共犯事件では、共謀が問題になるケースも多いです。

この共謀が、明確にされておらず、黙示でも良いかが争われた事件があります。

犯行現場にいることで比較的緩やかに共謀が認定され、生じた結果すべてに責任を負わされた事例です。

札幌高裁平成29年4月14日判決の紹介です。

著者 弁護士石井琢磨

 弁護士石井琢磨
 更新:2021.8.7

事案の概要

被告人は2名。

仮に、XとYとします。

2人とも、酒気帯び状態。

Xは普通乗用自動車、Yは普通貨物自動車を運転。

信号機がある交差点を直進する際、お互いの車の速度を競うように高スピードで走行。

交差点の赤信号を無視。

2台とも、時速100キロ以上で、交差点に進入。

Xの運転する車が、交差点の左方から進行してきた車に衝突。

被害車両には、5名が同乗。

うち2名が車外に放出され、路上に転倒。

Yの運転する車が、うち一人を轢き、その車底部で引きずるなどしました。

同人を含め、4名を死亡させ、1名は加療期間不明の重傷。

 


2人の被告人は、信号が赤色表示でも無視して進行しようと考えて共謀したものとし、赤色信号殊更無視類型の危険運転致死傷罪の共同正犯などで起訴されました。

 

一審判決の判断は?

札幌地方裁判所平成28・11.10判決は、XおよびYに対し、共同正犯の成立を認め、それぞれ懲役23年の刑としました。

この原審判決に対し、被告人側は、控訴。

2人は、競うように高速度で走行したと認められない、殊更に赤色信号を無視して本件交差点に進入した事実もない、本件危険運転に関する共謀を遂げた事実はないと主張し、共同正犯の成立を争いました。

 

高裁判決の判断は?


結論として、控訴棄却。


被告人両名は、同じ目的地に向けて走行を開始した後、信号認識可能地点以降も相当な時間と距離にわたり高速度で走行を続けた上、本件交差点が迫っても減速等の停止に向けた格別の措置を講じることなく時速100キロメートルを上回る高速度で進行していたものと認定。

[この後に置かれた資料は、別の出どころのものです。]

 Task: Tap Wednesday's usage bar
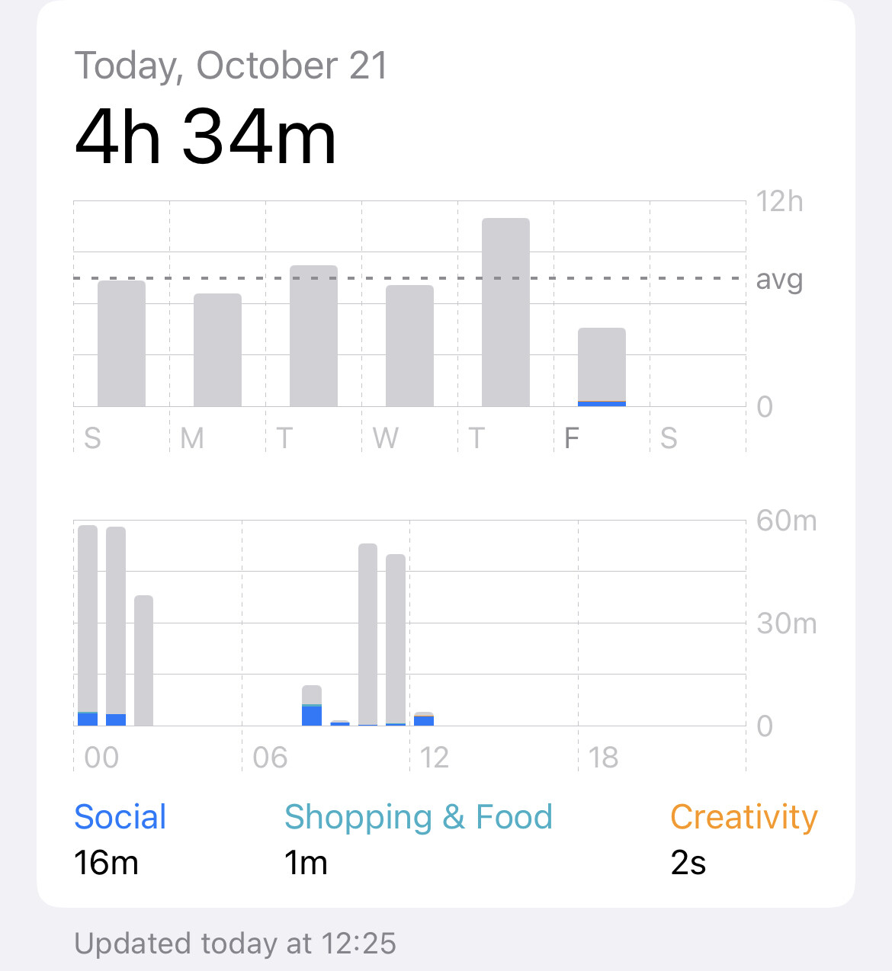(x=409, y=345)
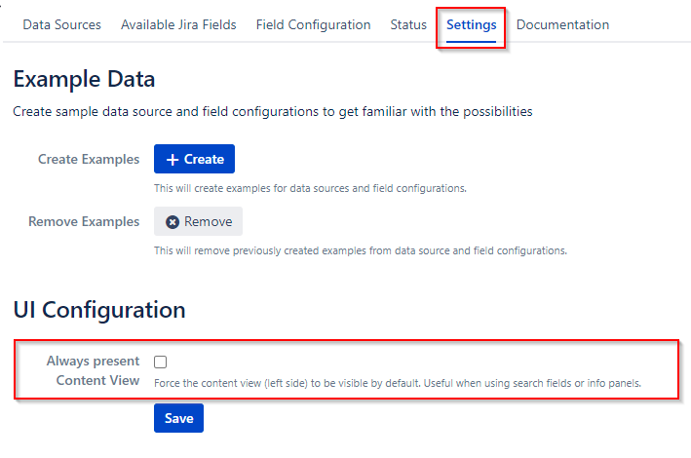Click the Example Data heading
Image resolution: width=691 pixels, height=458 pixels.
84,79
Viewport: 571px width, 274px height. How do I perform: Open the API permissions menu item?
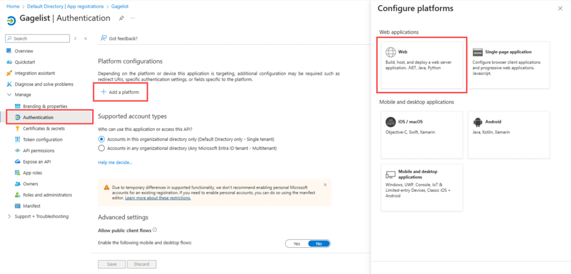pyautogui.click(x=39, y=151)
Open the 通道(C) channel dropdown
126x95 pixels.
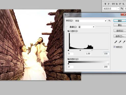click(x=86, y=27)
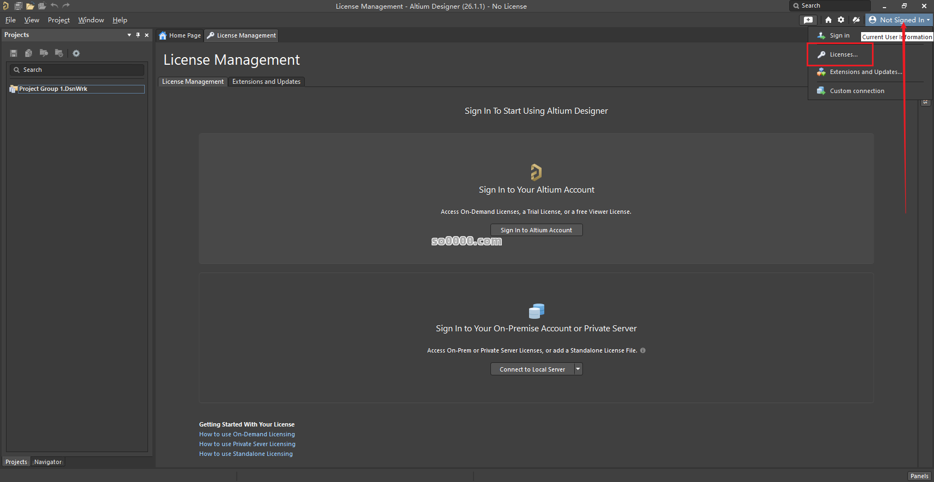Open the Projects panel options dropdown triangle

point(129,35)
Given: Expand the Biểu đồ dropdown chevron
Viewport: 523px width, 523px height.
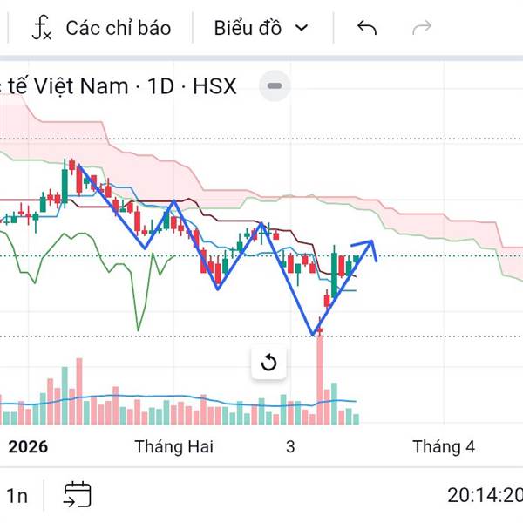Looking at the screenshot, I should point(302,28).
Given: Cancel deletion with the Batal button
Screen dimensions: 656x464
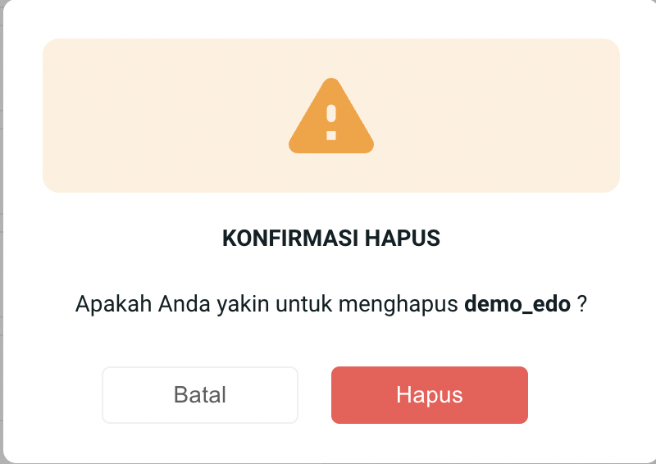Looking at the screenshot, I should 200,395.
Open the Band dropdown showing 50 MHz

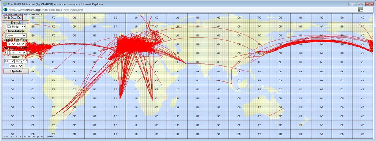pos(16,27)
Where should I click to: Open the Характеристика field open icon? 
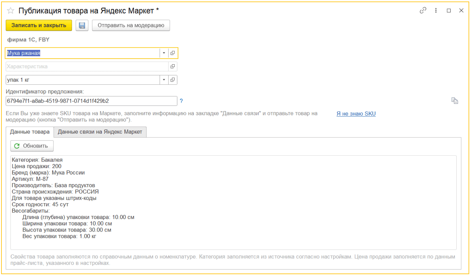173,66
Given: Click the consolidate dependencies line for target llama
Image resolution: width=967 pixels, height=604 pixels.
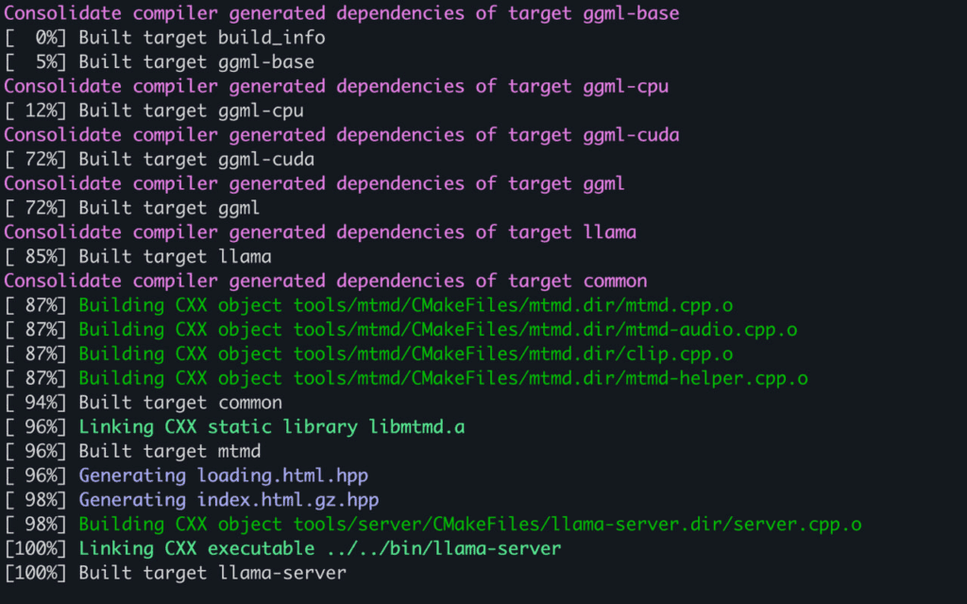Looking at the screenshot, I should [319, 232].
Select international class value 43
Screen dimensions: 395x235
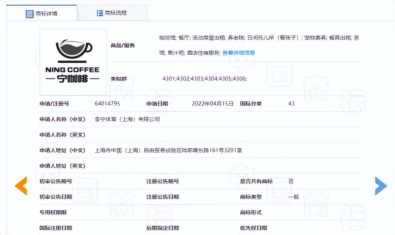pos(291,104)
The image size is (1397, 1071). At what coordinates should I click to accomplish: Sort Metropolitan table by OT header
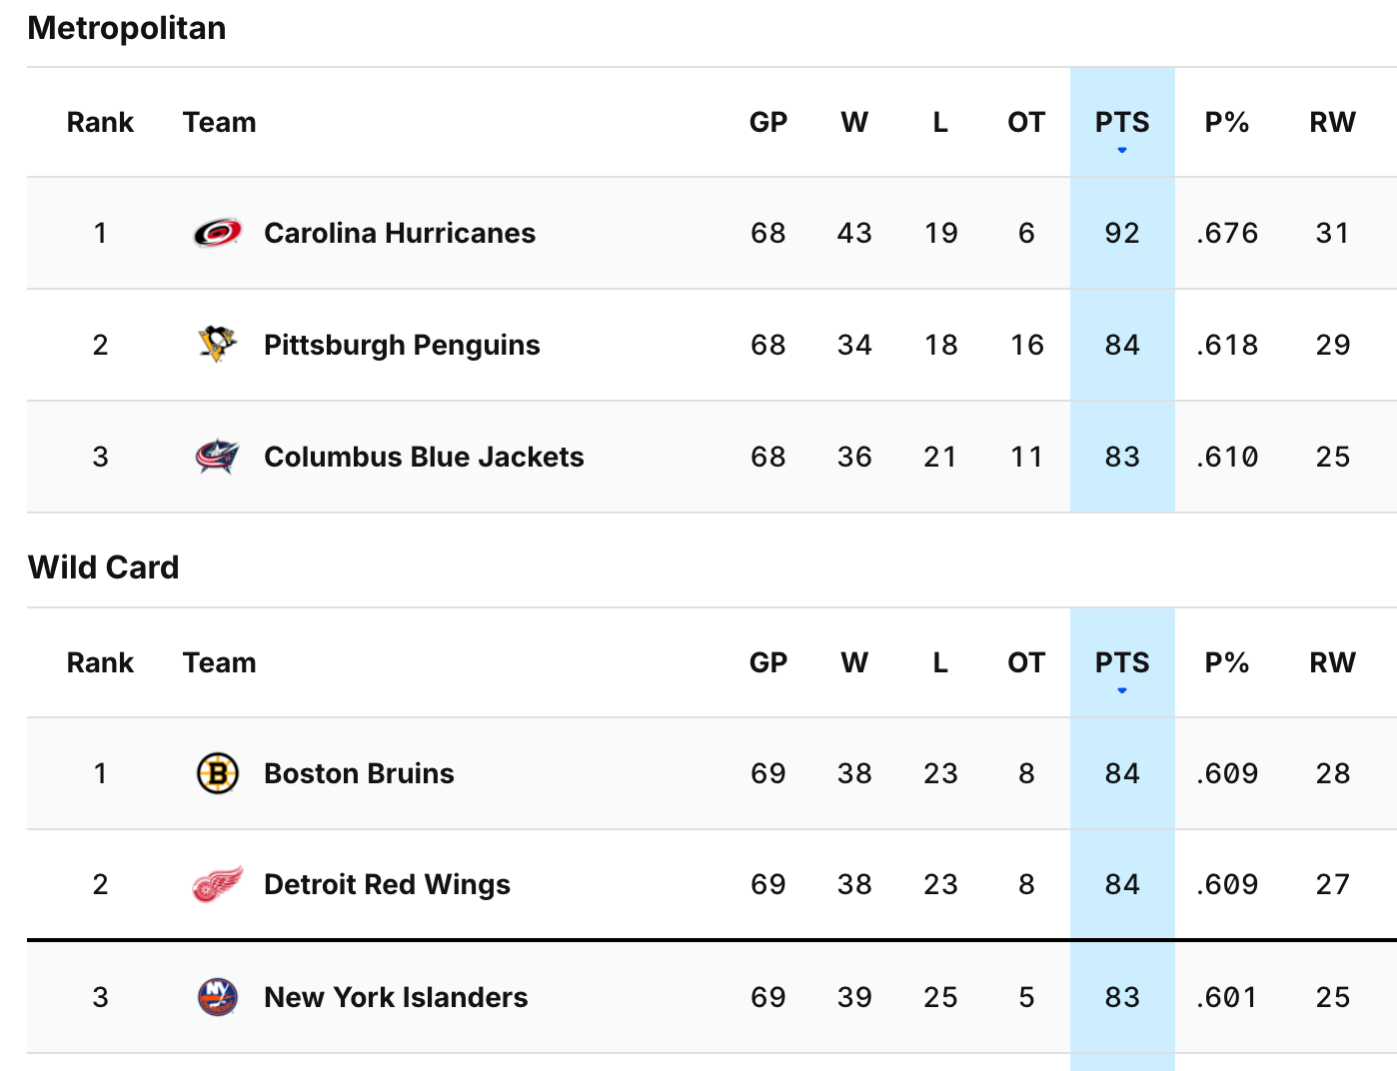[1026, 123]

さらに、そうした走行に当たり互いに相手車両の走行状況に関する認識を妨げる格別の事情が見当たらず、むしろ、各被告人が、自車の走行状況に加えて相手車両の走行状況を認識していたとも指摘。

互いの走行速度を意識し、自動車で競走する意思の下に、本件交差点が迫っても互いに停止する状況にないことを知りながら、上記の高速走行を続けていたものと認められるとしました。

そして、これらの事情に照らすと、被告人両名は、本件交差点に至るに先立ち、殊更に赤色信号を無視する意思で両車両が本件交差点に進入することを相互に認識し合い、そのような意思を暗黙に相通じて共謀を遂げた上、各自がそのままの高速度による走行を継続して本件交差点に進入し、本件危険運転の実行行為に及んだといえると結論付けています。

暗黙の共謀で、共同正犯を認定しています。

 

共同正犯でなかったら?

今回のようなケースで、共同正犯だと認められなかったとすると、Xは、車内の被害者について本罪が成立するものの、Yについては、自身が轢いた1名のみ責任を負うか検討されることになるでしょう。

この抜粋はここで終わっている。